Obendrein sind viele dieser Angebote sehr kurzlebig, mache Provider mit scheinbar tollen Angeboten existieren 6 Monate später nicht mehr, oder haben heftige Downtimes.

In kurz:
Gibt es irgendwo einen zuverlässigen Provider, der mir zu einem vernünftigen Preis einen Rechner mit statischer IP und Win7 inkl. Remotezugriff vermietet?


----------



## Klein0r (31. August 2012)

Ich habe zwar nach den ersten beiden sätzen aufgehört zu lesen, aber wie wäre es damit?
http://www.no-ip.com/

Dann kannst du alles zu Hause hosten

EDIT: Wie dein Provider nutzt NAT? Dann weiß ich nicht ob die Lösung funktioniert - dachte das wäre ein Tippfehler :/


----------



## Thomasio (11. September 2012)

Sorry für späte Antwort, war im Urlaub.

Ja, mein Provider nutzt NAT, hier wird das gesamte Dorf über dieselbe public IP geroutet, wie ein gigantisches Heim-Netzwerk, nur dass die User keinen Zugriff auf den Router haben und somit keine Ports weiterleiten können, dementsprechend funktionieren alle Lösungen die dynamische IP´s in statische Adressen umwandeln (wie z.B. NoIP.com) bei mir nicht.


----------



## erik s. (12. September 2012)

Man könnte das durch einen Tunnel zu einem externen Rechner/Server realisieren, der dann die entsprechenden Ports auf dein virtuelles Interface bzw. die IP deines virtuellen Interfaces weiterleitet. So einen Tunnel kann man auf verschiedene Arten realisieren. Ich würde Linux bzw. ein Unix-System empfehlen, ein einfacher vServer dürfte dazu ausreichen (davon ausgehend, dass nicht allzu viel Traffic entsteht, Stichwort Trafficbegrenzung des Serverproviders).

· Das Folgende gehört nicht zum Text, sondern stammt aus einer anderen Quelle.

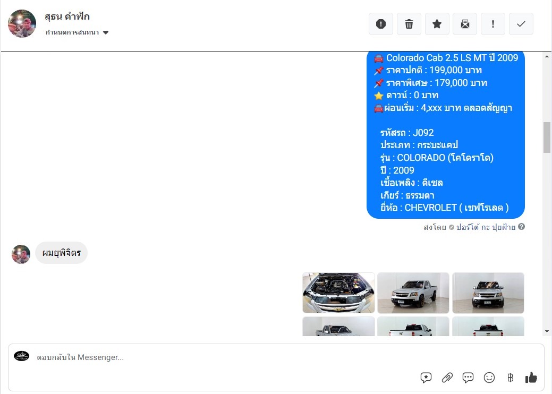Click the scrollbar up arrow
Viewport: 552px width, 394px height.
coord(547,56)
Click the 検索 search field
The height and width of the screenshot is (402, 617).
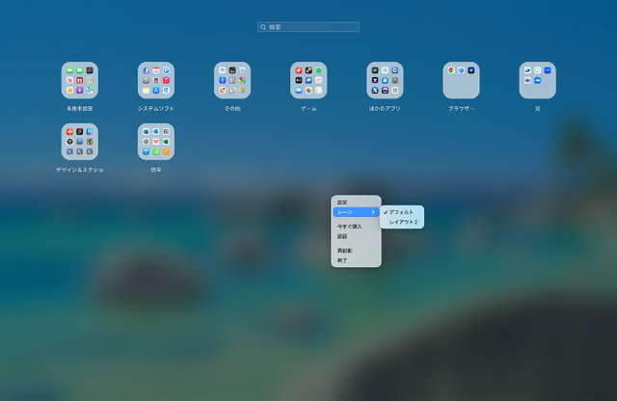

Dann kannst du mit PPPoE oder OpenVPN einen virtuellen Tunnel aufbauen und die Windows-Maschine zu hause stehen lassen.
Statische IP-Adressen sind bei solchen (Server-)Angeboten eigentlich obligatorisch. Eine Domain bräuchtest du nicht mal, da auch die DynDNS-Anbieter (logischerweise) mit statischen IPs arbeiten können. Sie sollte nur regelmäßig "aktualisiert" werden, da die Anbieter teilweise den Account bei Nichtbenutzung deaktivieren.

Gruß


----------



## Thomasio (12. September 2012)

Danke für die Antwort, aber ob das Sinn macht?
Kostenweise dürfte ein VServer plus ein Heim-Server im 24/7 Betrieb kaum weniger kosten als ein kleiner Root-Server, wenn da nur nicht die Lizenzgebühren für ein Windows-Server-OS wären, sprich es wäre mir weit lieber einen Provider zu finden, der mir erlaubt Win7 (ohne Serverfunktionen) als OS zu verwenden.


----------



## erik s. (12. September 2012)

Falls du einen gefunden hast, sag bescheid. Würde mich interessieren


----------